▶ [WHAT NEEDS TO BE DONE]
Using the string "horizontal" as the key, pull each matching line out of the records below.

▶ [EXTRACTED ENTRIES]
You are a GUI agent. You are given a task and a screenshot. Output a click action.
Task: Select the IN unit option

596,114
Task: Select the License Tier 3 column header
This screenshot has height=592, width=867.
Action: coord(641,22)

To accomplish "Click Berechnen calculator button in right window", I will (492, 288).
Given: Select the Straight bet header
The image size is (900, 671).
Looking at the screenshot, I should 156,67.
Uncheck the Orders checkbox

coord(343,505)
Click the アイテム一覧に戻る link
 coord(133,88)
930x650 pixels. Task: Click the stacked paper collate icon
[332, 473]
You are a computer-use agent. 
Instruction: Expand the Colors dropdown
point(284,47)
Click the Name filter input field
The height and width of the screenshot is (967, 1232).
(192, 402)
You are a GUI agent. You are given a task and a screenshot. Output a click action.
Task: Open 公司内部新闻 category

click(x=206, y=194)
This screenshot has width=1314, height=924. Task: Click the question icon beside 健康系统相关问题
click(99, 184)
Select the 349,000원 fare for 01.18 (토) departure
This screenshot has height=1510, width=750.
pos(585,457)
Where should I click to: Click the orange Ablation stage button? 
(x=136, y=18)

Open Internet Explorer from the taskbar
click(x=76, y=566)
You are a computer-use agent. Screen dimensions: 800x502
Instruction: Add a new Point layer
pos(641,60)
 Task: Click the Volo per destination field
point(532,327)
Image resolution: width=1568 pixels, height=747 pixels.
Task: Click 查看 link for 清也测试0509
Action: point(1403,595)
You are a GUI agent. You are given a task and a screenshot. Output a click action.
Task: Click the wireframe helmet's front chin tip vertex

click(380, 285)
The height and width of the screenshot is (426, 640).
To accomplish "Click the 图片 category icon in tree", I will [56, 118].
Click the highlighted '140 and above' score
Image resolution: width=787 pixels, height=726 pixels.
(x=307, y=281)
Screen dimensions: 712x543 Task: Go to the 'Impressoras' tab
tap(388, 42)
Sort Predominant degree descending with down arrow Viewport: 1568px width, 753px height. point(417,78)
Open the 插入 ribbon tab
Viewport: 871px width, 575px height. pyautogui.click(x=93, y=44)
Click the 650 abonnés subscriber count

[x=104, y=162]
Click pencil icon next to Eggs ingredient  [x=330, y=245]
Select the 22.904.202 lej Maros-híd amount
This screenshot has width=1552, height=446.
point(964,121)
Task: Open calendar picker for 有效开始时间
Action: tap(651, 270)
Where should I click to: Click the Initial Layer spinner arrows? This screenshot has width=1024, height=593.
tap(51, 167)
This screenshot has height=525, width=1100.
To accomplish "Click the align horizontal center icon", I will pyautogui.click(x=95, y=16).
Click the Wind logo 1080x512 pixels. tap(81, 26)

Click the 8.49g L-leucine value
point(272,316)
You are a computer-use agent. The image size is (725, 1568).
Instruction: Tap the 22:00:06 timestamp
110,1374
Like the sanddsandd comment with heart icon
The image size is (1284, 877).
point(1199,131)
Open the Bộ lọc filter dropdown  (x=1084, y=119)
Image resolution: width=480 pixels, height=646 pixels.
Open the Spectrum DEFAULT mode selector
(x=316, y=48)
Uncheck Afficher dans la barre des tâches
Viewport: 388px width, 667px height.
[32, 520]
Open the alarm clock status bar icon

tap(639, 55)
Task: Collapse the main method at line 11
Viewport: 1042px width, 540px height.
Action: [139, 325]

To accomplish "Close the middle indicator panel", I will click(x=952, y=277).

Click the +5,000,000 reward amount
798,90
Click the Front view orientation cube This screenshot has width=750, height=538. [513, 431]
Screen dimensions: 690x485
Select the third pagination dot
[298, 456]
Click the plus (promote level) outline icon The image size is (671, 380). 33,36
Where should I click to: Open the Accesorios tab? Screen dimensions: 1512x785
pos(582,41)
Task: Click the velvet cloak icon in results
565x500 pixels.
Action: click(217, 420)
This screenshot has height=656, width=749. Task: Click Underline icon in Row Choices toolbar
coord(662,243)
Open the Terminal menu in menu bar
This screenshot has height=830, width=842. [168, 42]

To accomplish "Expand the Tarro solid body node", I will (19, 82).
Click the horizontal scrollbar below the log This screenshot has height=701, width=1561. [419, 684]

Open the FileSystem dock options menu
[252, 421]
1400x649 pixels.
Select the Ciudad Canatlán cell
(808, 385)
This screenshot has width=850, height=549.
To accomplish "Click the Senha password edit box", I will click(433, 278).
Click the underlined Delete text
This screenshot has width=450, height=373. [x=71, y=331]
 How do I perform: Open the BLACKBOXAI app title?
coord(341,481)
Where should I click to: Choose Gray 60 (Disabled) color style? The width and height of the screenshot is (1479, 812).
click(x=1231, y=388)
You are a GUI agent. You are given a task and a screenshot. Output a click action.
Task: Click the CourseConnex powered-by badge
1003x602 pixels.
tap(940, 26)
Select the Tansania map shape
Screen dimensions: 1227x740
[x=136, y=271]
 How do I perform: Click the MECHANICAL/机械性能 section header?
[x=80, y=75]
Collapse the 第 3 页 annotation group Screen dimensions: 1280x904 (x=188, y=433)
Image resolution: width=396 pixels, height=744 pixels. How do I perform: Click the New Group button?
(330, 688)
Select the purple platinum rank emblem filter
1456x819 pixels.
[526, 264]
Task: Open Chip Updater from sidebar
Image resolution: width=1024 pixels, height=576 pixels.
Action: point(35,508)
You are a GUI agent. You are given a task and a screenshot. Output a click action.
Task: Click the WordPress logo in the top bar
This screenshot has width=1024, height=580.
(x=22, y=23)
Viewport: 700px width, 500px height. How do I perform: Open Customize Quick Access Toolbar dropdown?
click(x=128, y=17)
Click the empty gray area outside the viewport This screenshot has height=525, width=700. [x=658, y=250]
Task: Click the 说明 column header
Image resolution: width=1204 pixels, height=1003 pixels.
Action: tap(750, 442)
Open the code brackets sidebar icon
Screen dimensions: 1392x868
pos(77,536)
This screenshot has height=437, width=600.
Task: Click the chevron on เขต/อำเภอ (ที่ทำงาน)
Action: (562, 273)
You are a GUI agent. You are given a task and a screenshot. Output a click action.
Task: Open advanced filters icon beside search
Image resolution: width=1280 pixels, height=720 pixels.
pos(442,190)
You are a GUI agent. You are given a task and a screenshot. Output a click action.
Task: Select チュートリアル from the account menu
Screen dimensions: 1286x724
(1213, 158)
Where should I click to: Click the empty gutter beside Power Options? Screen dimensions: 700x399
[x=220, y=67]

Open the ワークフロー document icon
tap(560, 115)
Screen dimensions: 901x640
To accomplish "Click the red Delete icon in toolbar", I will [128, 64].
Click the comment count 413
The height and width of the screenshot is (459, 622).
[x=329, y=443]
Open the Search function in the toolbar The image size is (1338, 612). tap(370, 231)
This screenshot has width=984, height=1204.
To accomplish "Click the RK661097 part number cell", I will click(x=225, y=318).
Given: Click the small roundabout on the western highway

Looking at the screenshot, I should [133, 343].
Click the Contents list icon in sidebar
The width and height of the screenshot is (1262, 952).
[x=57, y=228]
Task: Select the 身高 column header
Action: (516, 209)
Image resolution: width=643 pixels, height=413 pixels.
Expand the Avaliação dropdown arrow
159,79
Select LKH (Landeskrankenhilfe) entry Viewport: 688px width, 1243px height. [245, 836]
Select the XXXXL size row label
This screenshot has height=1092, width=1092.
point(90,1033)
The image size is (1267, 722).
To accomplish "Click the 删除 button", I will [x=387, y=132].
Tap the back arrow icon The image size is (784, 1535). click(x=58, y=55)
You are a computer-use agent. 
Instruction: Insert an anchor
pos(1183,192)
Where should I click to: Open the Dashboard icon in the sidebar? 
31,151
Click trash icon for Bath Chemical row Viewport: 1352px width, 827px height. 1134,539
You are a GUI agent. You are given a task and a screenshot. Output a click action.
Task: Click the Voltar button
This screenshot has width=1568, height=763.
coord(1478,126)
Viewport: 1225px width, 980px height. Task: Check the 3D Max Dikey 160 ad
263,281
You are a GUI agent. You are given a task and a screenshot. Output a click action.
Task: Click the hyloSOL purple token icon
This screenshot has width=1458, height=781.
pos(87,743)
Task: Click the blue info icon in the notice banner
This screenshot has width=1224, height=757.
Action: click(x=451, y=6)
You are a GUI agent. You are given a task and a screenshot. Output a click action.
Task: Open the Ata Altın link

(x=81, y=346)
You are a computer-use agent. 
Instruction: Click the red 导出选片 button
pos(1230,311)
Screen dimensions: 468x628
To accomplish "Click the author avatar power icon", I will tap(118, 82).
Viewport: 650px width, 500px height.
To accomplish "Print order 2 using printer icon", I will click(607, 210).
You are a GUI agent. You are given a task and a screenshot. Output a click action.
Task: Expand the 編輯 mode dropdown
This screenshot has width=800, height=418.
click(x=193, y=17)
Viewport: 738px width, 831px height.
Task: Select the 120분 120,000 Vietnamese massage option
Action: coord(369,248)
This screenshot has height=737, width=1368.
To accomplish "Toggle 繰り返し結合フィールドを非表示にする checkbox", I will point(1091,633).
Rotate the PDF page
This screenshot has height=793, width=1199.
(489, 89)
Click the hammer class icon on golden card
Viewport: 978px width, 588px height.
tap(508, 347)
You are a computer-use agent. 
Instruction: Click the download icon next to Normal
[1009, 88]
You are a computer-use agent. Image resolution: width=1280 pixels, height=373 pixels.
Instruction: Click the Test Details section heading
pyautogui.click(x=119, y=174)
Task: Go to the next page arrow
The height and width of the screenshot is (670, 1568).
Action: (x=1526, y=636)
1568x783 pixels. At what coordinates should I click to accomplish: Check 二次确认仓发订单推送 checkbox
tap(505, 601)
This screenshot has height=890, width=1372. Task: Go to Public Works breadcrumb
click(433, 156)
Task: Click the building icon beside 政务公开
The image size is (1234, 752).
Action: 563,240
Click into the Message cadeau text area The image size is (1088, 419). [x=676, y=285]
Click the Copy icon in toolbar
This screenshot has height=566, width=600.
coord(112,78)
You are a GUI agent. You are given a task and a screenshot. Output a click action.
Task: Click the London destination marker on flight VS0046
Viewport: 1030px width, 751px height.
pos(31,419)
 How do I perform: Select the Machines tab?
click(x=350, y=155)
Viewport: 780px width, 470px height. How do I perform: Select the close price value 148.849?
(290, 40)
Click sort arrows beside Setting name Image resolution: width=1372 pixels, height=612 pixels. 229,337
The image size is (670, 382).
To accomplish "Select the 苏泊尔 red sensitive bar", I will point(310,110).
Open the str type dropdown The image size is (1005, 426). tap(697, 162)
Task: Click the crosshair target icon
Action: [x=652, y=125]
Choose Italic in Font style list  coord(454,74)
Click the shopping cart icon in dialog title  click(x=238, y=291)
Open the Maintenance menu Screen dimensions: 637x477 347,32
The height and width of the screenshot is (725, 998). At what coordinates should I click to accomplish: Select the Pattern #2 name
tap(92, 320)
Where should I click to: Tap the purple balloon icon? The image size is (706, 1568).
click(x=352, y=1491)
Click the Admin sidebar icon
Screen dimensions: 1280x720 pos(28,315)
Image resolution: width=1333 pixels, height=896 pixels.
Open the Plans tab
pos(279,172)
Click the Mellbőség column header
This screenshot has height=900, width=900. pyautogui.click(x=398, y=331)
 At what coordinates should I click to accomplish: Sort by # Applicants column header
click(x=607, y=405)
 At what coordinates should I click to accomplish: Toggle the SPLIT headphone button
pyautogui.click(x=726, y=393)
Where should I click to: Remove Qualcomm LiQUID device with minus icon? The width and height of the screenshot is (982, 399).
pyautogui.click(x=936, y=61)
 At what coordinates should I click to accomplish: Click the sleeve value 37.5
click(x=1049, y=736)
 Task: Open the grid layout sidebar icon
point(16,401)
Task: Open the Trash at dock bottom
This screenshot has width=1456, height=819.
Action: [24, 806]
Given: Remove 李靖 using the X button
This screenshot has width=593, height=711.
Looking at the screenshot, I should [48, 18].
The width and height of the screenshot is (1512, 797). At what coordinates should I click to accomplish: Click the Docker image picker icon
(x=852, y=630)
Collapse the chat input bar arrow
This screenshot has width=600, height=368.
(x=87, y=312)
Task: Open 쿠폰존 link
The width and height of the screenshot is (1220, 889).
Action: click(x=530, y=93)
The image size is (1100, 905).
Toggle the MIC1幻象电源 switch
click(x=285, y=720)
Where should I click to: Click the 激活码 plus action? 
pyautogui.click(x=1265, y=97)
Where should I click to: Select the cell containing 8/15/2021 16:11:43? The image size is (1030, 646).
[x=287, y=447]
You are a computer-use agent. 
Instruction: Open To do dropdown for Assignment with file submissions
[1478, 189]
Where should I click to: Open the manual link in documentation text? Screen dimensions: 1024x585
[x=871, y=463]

▶ [OUTPUT]
To accomplish "Click the align horizontal center icon", I will pyautogui.click(x=95, y=16).
Click the horizontal scrollbar below the log This screenshot has height=701, width=1561. [419, 684]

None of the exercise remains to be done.